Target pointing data
▬▬▬

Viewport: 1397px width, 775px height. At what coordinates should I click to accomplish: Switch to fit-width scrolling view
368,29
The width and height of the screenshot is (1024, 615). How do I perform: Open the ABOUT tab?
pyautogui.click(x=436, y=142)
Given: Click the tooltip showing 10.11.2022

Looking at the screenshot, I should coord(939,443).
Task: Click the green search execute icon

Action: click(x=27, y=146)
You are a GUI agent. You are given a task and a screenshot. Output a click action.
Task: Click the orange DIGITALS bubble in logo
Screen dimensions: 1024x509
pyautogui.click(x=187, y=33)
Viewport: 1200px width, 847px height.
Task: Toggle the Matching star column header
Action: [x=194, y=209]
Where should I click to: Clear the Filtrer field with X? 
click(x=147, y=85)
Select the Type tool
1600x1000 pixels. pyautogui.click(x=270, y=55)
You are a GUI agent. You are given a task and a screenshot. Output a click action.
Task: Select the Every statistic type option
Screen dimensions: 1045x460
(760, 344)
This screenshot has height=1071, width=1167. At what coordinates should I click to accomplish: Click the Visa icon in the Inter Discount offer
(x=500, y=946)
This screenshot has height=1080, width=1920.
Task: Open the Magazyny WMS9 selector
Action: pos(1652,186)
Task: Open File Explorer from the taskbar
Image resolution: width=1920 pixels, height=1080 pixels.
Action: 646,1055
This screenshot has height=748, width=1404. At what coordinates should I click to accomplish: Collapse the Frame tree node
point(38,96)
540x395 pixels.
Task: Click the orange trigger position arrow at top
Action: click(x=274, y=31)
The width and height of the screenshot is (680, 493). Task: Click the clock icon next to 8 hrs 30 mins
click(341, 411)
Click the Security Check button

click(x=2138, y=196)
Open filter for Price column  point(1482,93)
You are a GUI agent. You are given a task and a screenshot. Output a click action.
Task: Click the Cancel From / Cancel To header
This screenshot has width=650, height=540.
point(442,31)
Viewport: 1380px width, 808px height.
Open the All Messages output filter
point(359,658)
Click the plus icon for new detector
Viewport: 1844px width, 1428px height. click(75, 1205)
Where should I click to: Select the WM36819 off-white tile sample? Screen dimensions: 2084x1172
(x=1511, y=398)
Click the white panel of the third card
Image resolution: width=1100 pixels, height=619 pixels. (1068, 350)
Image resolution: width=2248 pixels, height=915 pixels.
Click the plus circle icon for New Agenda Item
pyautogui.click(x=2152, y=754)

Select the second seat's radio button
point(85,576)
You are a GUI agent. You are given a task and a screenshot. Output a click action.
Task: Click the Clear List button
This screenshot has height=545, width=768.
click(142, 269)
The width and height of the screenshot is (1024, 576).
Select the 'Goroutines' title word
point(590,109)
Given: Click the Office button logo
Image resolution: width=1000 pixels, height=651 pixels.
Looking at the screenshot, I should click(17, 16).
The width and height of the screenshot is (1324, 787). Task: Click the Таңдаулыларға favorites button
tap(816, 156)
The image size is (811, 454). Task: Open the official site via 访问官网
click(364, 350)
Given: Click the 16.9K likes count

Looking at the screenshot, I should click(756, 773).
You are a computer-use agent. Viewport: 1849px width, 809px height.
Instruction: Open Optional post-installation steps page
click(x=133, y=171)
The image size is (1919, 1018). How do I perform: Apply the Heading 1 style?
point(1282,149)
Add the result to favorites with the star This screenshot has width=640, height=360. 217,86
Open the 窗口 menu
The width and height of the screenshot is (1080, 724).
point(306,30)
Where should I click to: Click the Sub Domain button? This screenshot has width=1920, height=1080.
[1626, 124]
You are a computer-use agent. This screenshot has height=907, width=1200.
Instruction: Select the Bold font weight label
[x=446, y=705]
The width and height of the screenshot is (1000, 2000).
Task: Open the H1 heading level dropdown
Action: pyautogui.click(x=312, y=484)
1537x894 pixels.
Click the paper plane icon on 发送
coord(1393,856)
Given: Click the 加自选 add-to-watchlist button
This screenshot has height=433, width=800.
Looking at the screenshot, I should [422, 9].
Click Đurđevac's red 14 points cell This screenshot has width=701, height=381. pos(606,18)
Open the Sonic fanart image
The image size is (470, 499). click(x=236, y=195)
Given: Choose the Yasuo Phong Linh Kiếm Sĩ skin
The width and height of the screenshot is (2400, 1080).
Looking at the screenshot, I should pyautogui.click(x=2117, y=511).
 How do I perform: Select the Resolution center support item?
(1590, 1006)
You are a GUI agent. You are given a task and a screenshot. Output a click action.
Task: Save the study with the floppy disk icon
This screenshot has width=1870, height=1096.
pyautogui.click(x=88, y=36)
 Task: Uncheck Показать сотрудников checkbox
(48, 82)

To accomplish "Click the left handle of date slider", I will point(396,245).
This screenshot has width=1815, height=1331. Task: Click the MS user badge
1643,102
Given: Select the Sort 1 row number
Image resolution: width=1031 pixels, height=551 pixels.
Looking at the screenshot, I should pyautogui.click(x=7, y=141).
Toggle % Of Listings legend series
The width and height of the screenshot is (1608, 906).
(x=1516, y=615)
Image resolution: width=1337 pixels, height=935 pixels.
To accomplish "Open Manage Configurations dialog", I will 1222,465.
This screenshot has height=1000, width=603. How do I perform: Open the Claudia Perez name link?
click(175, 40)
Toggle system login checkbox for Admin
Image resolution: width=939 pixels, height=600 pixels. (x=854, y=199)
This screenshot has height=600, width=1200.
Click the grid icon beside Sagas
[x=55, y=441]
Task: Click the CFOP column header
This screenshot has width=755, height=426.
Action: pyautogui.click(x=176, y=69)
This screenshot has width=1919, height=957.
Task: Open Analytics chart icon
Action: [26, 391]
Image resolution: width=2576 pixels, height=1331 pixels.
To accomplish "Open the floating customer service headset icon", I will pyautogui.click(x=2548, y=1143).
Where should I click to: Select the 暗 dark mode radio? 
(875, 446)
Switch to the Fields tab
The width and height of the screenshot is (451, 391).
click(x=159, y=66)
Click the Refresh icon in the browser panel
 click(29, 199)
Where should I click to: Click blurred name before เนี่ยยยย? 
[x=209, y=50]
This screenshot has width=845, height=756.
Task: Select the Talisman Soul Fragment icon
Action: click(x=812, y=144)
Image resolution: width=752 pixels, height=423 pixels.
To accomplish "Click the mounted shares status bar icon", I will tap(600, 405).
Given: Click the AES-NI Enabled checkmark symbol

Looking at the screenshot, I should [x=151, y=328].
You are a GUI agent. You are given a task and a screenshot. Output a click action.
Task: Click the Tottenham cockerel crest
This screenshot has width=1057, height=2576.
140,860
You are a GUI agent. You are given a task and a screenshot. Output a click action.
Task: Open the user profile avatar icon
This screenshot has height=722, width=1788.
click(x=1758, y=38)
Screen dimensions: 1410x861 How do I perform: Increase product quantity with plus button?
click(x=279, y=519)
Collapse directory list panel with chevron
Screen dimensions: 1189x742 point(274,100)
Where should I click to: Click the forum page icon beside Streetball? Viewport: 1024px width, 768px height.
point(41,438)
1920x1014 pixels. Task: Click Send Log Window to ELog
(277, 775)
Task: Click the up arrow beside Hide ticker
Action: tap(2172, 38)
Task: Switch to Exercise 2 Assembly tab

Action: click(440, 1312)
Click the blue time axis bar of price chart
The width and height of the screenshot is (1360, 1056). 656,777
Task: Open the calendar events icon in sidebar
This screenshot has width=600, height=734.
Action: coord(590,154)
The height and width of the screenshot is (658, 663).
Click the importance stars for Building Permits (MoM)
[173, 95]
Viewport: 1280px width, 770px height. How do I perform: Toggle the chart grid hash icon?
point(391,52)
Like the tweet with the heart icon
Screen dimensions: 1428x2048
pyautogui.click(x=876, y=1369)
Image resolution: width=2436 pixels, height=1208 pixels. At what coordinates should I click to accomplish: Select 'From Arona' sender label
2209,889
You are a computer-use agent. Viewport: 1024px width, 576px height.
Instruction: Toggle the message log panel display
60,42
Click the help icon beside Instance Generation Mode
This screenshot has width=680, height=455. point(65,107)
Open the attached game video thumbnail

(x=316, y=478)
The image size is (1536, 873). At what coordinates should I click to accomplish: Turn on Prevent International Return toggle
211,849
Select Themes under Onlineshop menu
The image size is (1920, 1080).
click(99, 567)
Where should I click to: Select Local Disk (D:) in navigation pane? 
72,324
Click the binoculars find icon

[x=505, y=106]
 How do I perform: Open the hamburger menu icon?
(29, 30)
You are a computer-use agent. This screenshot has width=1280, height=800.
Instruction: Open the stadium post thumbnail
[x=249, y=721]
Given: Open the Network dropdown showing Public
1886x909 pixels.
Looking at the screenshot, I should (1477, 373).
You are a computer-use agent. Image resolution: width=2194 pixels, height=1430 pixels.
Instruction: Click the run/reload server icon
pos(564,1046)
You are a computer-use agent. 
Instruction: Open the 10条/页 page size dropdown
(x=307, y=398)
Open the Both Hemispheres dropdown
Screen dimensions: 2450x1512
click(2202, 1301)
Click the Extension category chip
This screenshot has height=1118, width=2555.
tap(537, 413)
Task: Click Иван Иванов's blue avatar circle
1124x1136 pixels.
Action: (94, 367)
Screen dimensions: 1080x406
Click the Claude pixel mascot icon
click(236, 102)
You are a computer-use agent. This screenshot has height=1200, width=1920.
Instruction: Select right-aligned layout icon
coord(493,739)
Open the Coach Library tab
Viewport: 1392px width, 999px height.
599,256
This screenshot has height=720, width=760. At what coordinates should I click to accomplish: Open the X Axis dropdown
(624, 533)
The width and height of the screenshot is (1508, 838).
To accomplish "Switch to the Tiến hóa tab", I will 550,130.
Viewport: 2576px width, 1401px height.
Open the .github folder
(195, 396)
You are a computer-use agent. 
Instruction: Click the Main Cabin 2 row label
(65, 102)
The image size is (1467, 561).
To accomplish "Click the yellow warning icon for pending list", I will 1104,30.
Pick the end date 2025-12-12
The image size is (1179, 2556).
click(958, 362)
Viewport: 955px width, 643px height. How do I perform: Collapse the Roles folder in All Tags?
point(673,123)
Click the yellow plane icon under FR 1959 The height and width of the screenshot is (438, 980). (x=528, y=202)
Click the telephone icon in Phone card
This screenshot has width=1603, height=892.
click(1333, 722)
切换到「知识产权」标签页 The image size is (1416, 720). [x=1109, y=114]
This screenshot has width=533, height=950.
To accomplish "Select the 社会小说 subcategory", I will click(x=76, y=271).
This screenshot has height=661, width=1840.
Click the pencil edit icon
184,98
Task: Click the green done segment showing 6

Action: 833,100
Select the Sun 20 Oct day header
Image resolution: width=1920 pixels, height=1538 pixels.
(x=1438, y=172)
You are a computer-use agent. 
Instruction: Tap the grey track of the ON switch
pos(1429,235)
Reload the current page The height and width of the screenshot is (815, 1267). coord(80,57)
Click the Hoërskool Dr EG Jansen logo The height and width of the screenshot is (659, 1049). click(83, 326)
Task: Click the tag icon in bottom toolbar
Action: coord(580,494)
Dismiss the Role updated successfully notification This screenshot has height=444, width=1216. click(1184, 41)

▬▬▬

* Direction
Can you copy out, word for word, everything in the records from the line containing "This screenshot has width=533, height=950." down to the line containing "Action: coord(580,494)", including both of those lines?

* Exercise result
This screenshot has width=533, height=950.
To accomplish "Select the 社会小说 subcategory", I will click(x=76, y=271).
This screenshot has height=661, width=1840.
Click the pencil edit icon
184,98
Task: Click the green done segment showing 6

Action: 833,100
Select the Sun 20 Oct day header
Image resolution: width=1920 pixels, height=1538 pixels.
(x=1438, y=172)
You are a computer-use agent. 
Instruction: Tap the grey track of the ON switch
pos(1429,235)
Reload the current page The height and width of the screenshot is (815, 1267). coord(80,57)
Click the Hoërskool Dr EG Jansen logo The height and width of the screenshot is (659, 1049). click(83, 326)
Task: Click the tag icon in bottom toolbar
Action: coord(580,494)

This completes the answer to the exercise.